__Court exercice 1__
Recopiez fidèlement le passage de l'extrait sur le familistère de Guise compris entre « Jean-Baptiste André Godin, célèbre » et « de cent ans. », bornes incluses.
__Court exercice 2__
Répondez aux questions suivantes d'après l'extrait sur le familistère de Guise :
(a) Quels synonymes du mot « utopie » sont cités ?
(b) Pendant combien de temps la communauté fondée par Godin a-t-elle perduré ?
(c) Quel autre nom est donné au familistère ?
__Court exercice 3__
Prolongez le texte consacré au familistère de Guise au-delà de sa dernière phrase.

__Extrait à lire__
------------------------------------------------
Familistère de Guise, une utopie devenue réalité

Jean-Baptiste André Godin, célèbre pour son invention des poêles qui portent son nom est également l’instigateur et le promoteur d’une communauté sociale utopique qui a perduré pendant plus de cent ans. 

Quand on prononce le mot « utopie », les images qui nous viennent à l’esprit sont celles d’un rêve impossible, d’une illusion de candeur, d’un idéal inaccessible. Selon le dictionnaire, l’utopie est un « idéal, vue politique ou sociale qui ne tient pas compte de la réalité ». Ses synonymes sont « chimère, illusion ».
Et pourtant ! Nous avons un exemple, en France, d’une réalisation sociale extraordinaire à plus d’un titre, directement inspirée d’une utopie, et qui a perduré pendant plus de 100 ans. Elle fut mise en œuvre par un homme courageux, déterminé, opiniâtre, et d’une impressionnante générosité, inspiré non seulement par les utopistes du XIXe siècle, mais aussi et surtout, excusez du peu, par les lois de la nature.
Cet homme, humaniste, philosophe, bienfaiteur, d’une intelligence et d’une inventivité hors du commun, c’est Jean-Baptiste André Godin (le chef d’entreprise créateur des poêles du même nom). Sa réalisation d’inspiration utopiste : le familistère ou Palais social, à Guise dans la région des Hauts de France (dans l’Aisne).
------------------------------------------------
__Données fournies__
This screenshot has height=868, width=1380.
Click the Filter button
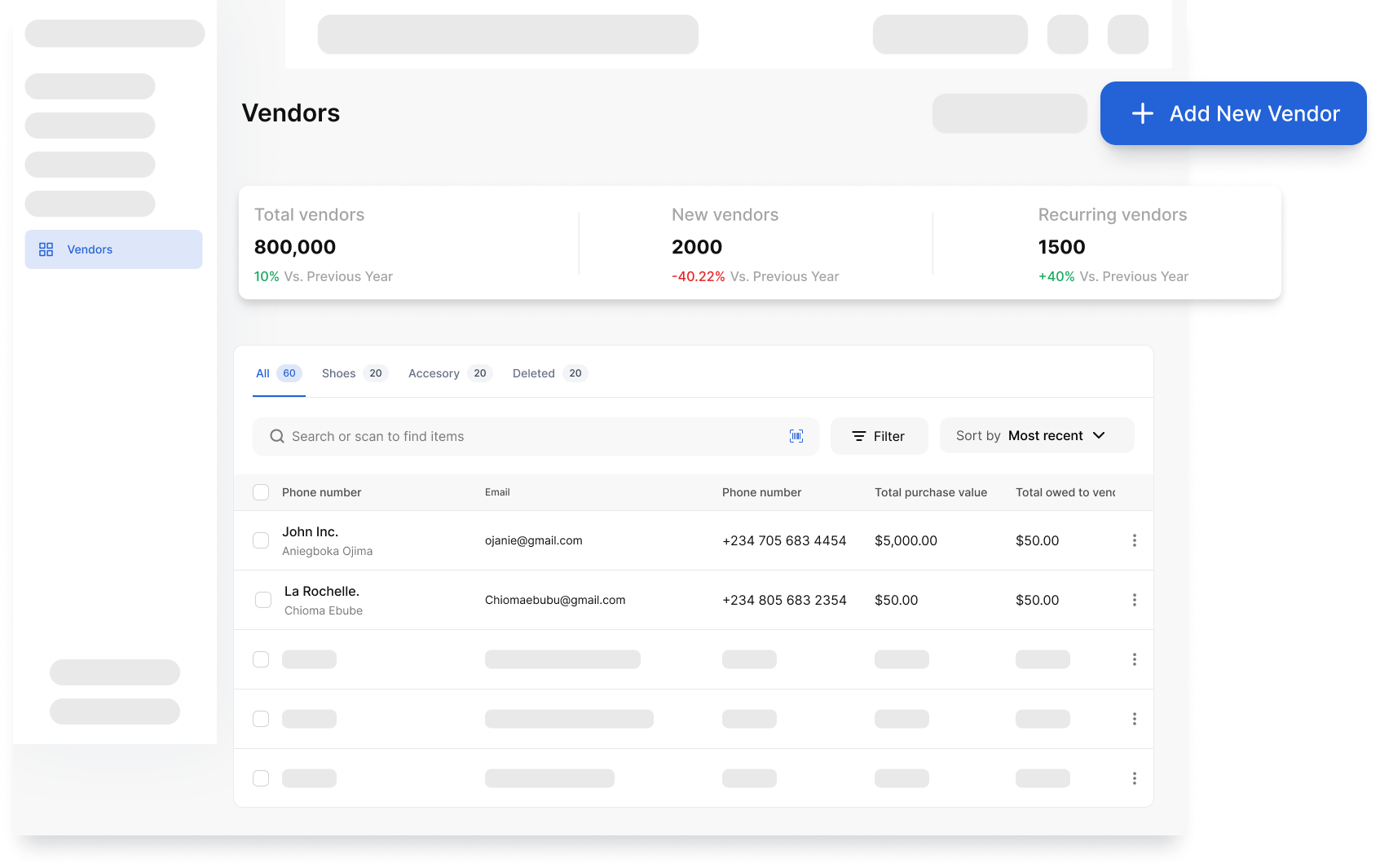(879, 436)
------------------------------------------------
__Réponse 1__
Jean-Baptiste André Godin, célèbre pour son invention des poêles qui portent son nom est également l’instigateur et le promoteur d’une communauté sociale utopique qui a perduré pendant plus de cent ans.

__Réponse 2__
(a) « Chimère » et « illusion ».
(b) Pendant plus de cent ans.
(c) Le Palais social.

__Réponse 3__
Un peu d’histoire

Jean-Baptiste André Godin (1817-1888) naît dans une famille ouvrière, donc pauvre selon les conditions de vie de l’époque. Son besoin d’apprendre, sa curiosité ne pourront donc pas trouver leur épanouissement dans la fréquentation d’école supérieure (il sera scolarisé pendant 7 ans seulement). Très jeune (à 11 ans) il sera placé comme apprenti dans le travail des métaux, et, par son travail sérieux et sa grande intelligence (il lit beaucoup pendant qu’il aide ses parents en gardant les vaches…), il parviendra à devenir un brillant chef d’entreprise, dont le nom est encore associé aux poêles ayant apporté le confort – allié à l’esthétique et au raffinement – dans tous les foyers français, dès le XIXe siècle et encore à ce jour.
C’est dans l’expérience de la vie ouvrière qu’il forgera sa volonté de rendre aux ouvriers, qu’il reconnaît comme les créateurs de la richesse, des conditions d’existence dignes de leur investissement laborieux. Dignes d’une vie humaine tout simplement.
Grâce à son mariage, porteur de dot, et à un travail acharné, il obtiendra les moyens de créer sa première entreprise de fabrication de poêles en fonte. Son talent d’ingénieur, doublé d’un talent artistique (notamment en sculpture et en dessin), s’épanouissait essentiellement dans le design des articles du quotidien ainsi que dans la création ou l’amélioration de nouveaux objets du quotidien (machines à laver, chauffe-eau, berceaux d’enfants).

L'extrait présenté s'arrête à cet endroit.